しかし長い歴史の眼で見るならば、善と悪、哀憐と有用性の較量はまったくの筋違いであり、単純にすぎるもののように思われる。これにたいして、研究者の任務は事実を記録し、解釈することにあって、過去について判断し、衡量し、道徳的評価を加えることではない、という反論も成り立とう。まったくその通りである。
だが、過去における人間の活動にたいして、まったく冷たく客観的な見方をするのでないかぎり、この問題を完全に回避することは困難である。この点についていえることは、われわれの態度に分裂があるということだけであろう。人間的な研究者はたえず、知識を豊かにし、過去をうかがい見る機会を提供してくれる、このような悲惨な出来事にたいして、呪詛の気持ちと奇妙な感謝の思いの間をたえず揺れ動いていなければならないのである。

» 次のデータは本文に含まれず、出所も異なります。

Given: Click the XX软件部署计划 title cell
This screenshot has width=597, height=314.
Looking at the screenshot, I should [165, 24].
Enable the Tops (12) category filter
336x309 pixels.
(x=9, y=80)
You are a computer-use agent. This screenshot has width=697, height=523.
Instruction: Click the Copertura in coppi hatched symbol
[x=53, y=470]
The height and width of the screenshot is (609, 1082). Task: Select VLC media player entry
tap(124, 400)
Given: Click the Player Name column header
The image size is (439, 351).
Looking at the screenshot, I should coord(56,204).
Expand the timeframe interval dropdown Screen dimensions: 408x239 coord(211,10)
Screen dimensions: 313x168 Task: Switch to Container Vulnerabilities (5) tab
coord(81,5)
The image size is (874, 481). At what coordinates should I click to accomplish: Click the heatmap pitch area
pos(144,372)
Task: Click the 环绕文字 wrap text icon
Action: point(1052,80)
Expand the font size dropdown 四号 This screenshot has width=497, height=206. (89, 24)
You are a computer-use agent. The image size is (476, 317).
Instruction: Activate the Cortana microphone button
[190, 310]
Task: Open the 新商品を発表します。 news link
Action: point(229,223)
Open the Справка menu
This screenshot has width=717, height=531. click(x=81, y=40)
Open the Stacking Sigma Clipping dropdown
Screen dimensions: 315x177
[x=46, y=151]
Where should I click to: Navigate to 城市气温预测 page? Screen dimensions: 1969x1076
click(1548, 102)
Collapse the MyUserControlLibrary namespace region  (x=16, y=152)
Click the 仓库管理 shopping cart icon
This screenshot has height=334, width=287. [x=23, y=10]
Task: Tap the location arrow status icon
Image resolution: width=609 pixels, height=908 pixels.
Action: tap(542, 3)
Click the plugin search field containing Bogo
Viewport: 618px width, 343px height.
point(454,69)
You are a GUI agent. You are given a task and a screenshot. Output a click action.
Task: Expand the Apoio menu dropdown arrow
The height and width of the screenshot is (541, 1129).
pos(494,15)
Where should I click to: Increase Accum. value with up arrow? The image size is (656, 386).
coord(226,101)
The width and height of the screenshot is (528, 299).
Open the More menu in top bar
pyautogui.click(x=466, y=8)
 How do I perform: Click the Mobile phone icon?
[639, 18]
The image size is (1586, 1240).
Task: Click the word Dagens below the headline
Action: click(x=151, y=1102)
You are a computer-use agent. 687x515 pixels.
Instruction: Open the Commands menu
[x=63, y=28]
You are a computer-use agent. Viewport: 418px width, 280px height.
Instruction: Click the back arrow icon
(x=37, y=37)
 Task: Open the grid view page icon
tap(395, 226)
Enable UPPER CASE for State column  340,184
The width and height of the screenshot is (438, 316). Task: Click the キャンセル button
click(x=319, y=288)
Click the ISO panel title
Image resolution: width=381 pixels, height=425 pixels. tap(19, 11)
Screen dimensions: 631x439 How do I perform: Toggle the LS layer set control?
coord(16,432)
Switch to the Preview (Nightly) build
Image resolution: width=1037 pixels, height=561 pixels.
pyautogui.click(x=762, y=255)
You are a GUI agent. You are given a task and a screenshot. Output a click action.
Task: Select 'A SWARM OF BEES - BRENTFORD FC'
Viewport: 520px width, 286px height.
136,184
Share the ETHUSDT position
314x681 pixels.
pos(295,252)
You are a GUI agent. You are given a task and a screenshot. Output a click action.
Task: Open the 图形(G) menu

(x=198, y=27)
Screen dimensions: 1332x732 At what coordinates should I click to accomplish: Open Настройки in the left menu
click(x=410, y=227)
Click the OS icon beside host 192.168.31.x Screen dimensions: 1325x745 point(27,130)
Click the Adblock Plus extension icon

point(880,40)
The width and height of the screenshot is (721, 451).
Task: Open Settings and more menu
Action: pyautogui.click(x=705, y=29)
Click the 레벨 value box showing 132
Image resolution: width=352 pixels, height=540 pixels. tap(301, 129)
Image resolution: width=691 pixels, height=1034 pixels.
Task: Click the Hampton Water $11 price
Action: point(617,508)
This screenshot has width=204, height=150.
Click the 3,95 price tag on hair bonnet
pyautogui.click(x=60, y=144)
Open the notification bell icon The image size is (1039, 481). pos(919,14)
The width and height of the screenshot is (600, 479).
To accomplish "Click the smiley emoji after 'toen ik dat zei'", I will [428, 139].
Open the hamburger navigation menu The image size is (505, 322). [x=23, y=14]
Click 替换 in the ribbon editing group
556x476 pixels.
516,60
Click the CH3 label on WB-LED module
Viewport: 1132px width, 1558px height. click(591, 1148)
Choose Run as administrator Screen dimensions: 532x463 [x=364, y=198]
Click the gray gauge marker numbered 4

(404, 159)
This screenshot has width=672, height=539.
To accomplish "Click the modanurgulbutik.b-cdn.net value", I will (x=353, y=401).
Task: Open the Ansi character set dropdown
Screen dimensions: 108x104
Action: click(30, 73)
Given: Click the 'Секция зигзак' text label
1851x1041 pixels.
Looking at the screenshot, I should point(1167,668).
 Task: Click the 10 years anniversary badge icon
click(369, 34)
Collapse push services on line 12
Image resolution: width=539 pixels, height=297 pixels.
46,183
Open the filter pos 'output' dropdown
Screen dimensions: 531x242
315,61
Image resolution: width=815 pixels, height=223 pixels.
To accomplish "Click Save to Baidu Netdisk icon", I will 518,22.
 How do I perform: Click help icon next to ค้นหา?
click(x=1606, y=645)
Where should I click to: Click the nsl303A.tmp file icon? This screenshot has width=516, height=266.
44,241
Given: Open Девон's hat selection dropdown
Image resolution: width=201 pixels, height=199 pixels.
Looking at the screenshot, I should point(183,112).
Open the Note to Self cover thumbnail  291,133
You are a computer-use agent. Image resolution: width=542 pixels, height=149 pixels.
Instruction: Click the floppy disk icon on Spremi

私は20年後の今日なお、ジャック・ロンドンの『野生の呼び声』の一節を記憶している。その主人公のイヌがキャンプ•ファイアのかたわらでうずくまり、炎をじっと凝視している。このイヌの魂の原型的な深淵ともいうべきもののなかにおいて、かつて半ば野生のオオカミであったころ、恐ろしかったが制御できない魅力に惹かれて、毛皮を着た原始人のたく火のそばに近寄った、遠い過去の一種の記憶ともいうべきものがよみがえってくるのである。
私は居間の暖炉の火を眺めるときいつも、このようなヴィジョンを思い起こし、かつて人類が火の回りに集まり、この魔法の一画だけに暗闇の未知の恐怖から逃れ安息を見いだした、地上における人類の生活における時間と階段とをつねに戦慄をもって思い出したのであった。